By Doug Gray, Contributing Reporter
RIO DE JANEIRO – Brazil’s film industry has had a checkered history since its beginnings at the turn of the last century largely led by American fashions, then French and Italian style in the 40s and 50s, and the firm guiding hand of the military dictatorship in the 70s and 80s.
From the mid-90s, and notably with the release of internationally recognized films such as Central Station and City Of God and the ever-increasing popularity of the weekday soap operas, the film industry underwent something of a boom, drawing attention to the country from global film and production companies.
At the center of this growth lay Rio. With its iconic landmarks, tropical climate and quintessentially Brazilian energy it was easy to see why national as well as international production companies wanted to associate their brands with the city and its people.
One such producer was Jan Roldanus, an Englishman first introduced to Brazil some fifteen years ago and who in 2004 decided to leave a successful career in London to set up a new company in Rio under the name GreenGo Films. He pinpoints the shift in attitudes towards the country as an increasingly viable location thusly;
“City Of God was undoubtedly an important moment for foreign perceptions of Brazil’s local film scene, as was an award-winning advert for Playstation called ‘Man Mountain’. Both showed that exciting and innovative stuff could be produced here, encouraging people who might previously have had reservations about coming to Brazil to shoot their spots and movies.”
One look at the client list of GreenGo Films and it is clear to see that it was a vision that was shared by some of the world’s leading brands. Enticing the likes of Gillette, Wrigley’s, TAG and Heineken into collaboration, 2005-2006 saw a boom period for production in the city, with companies taking advantage of a weakened real to come and shoot here.
“We provide production services primarily to high-end TV commercials from the US and Europe, and they were increasingly thinking of Brazil as a location” says Jan, and it was not just adverts. Music videos for U2 and Snoop Dogg were shot here and more recently John Legend and Will.I.Am, as well as recent blockbusters from Hollywood, but the recent economic situation has forced GreenGo to look at things from a slightly different angle.
While the combination of Roldanus’ industry experience and local knowledge in a city that can still put off people by reputation alone has been invaluable, he is now looking to develop more and more content for the local market, shifting his priorities as the overseas money to invest in advertising runs dry. The country has a long history of political and social film making, and this combined with its incredible geography make it a perfect place to shoot documentaries, an avenue that GreenGo is increasingly looking to explore.
What could be risky for the Brazilian industry as a whole is if this trend continues and foreign interests in shooting here continue to disappear. The Incredible Hulk was filmed on a relatively tight budget in Rio given its Hollywood cast, and shooting for the recent Sylvester Stallone movie had to be wrapped up in May.
The National Cinema Agency figures for the last three years also gives an uncertain picture of the immediate future of the industry in Rio.
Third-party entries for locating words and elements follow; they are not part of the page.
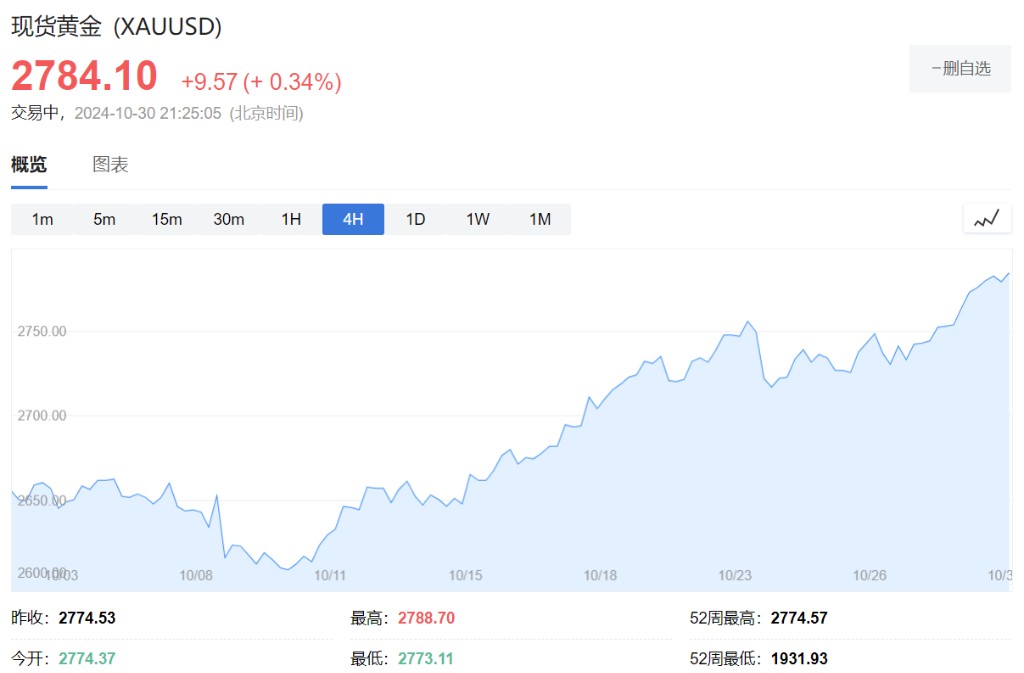Click the 现货黄金 (XAUUSD) title

(116, 27)
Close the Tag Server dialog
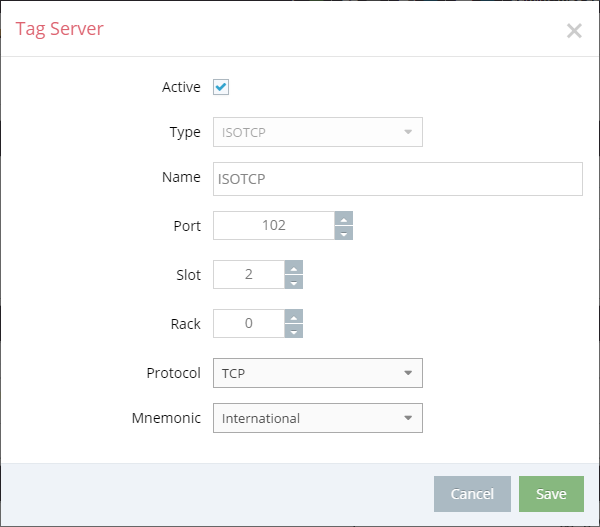Screen dimensions: 600x527 (574, 31)
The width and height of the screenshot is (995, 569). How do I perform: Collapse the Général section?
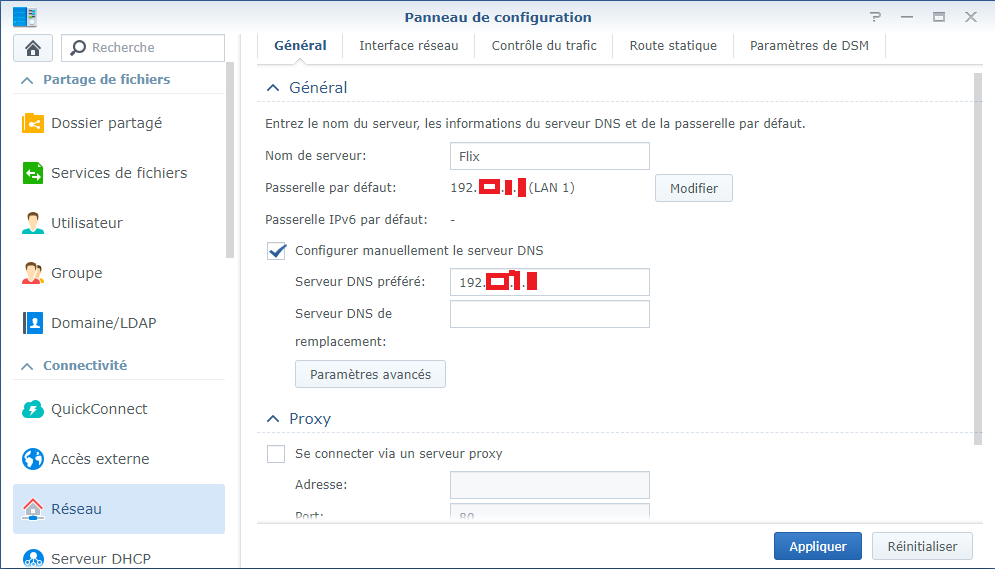[x=272, y=88]
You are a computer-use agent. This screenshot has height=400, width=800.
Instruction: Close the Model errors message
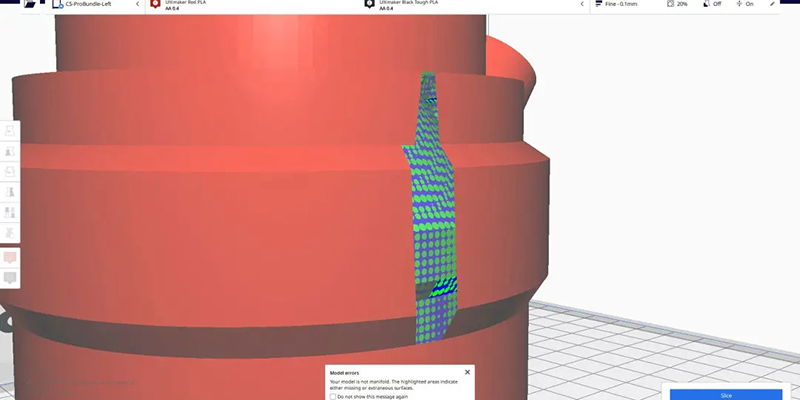click(466, 371)
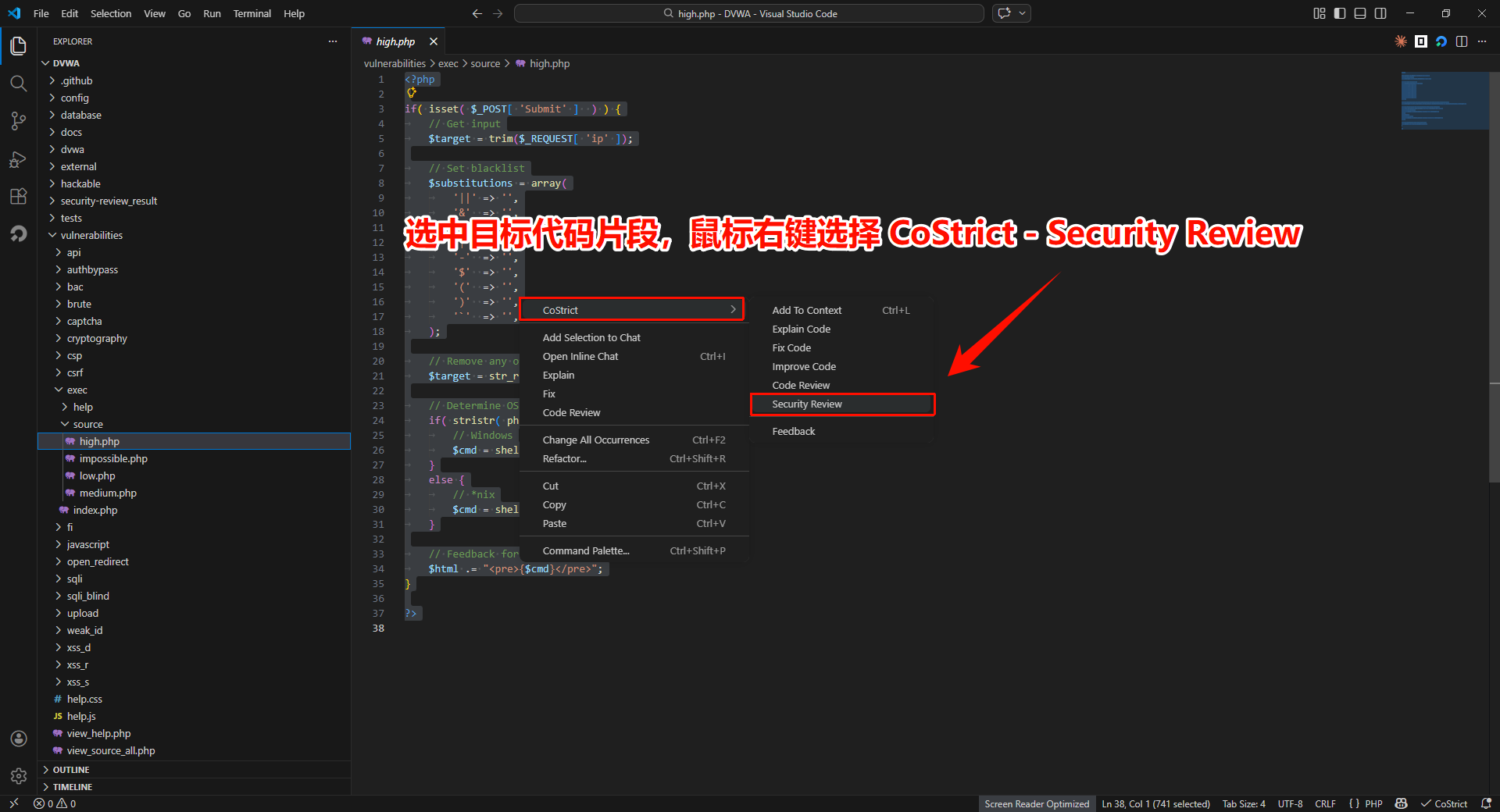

With the number of successful applications for production permits down 10% in 2008 compared with 2007, and only 32 approved to date in 2009 compared with well in excess of 200 for the whole of last year, the situation could be considered bleak. (ANCINE)
What the government needs to do in Jan’s eyes is to look at the problem at source and act upon it to lure business back; “US studios are always looking to save money on productions, for places that offer financial incentives like tax credits or rebates. Until Brazil starts offering such encouragements to foreigners we won’t see a marked increase in foreign production here.”